## WHAT THE EXERCISE ASKS
Put the lines of the entries into a Markdown table with two columns: Index, holding the row number, and Text, holding the line. Start with the line that contains "Refund policy (319, 1156)", go on through the last line of the entries, include both of those lines, and leave out any blank lines.
§
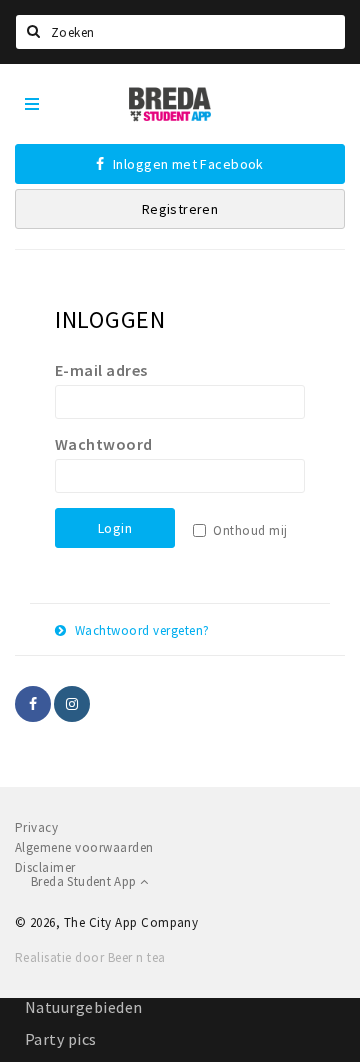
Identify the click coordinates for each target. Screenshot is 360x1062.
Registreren (180, 209)
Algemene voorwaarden (84, 847)
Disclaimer (45, 867)
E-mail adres (101, 370)
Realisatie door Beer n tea (90, 957)
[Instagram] (72, 704)
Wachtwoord (104, 444)
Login (115, 528)
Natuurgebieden (84, 1007)
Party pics (61, 1039)
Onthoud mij (250, 530)
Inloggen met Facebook (187, 164)
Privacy (36, 827)
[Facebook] (33, 704)
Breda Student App (85, 881)
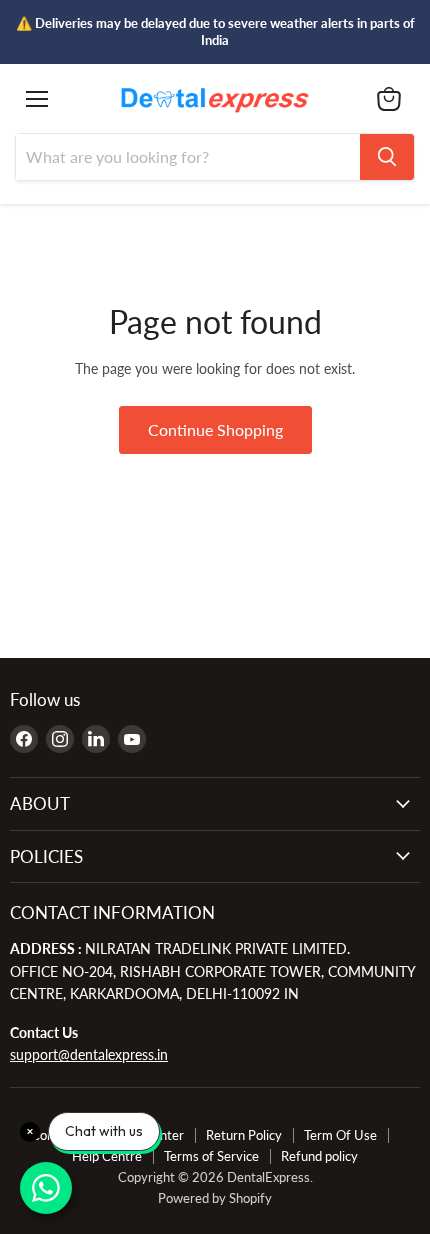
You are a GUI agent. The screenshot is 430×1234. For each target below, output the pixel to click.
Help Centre (107, 1156)
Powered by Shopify (215, 1198)
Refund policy (319, 1156)
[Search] (387, 157)
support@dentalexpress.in (89, 1054)
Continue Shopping (215, 429)
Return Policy (244, 1135)
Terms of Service (211, 1156)
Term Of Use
§
## WRITTEN ANSWER
| Index | Text |
|---|---|
| 1 | Refund policy (319, 1156) |
| 2 | [Search] (387, 157) |
| 3 | support@dentalexpress.in (89, 1054) |
| 4 | Continue Shopping (215, 429) |
| 5 | Return Policy (244, 1135) |
| 6 | Terms of Service (211, 1156) |
| 7 | Term Of Use |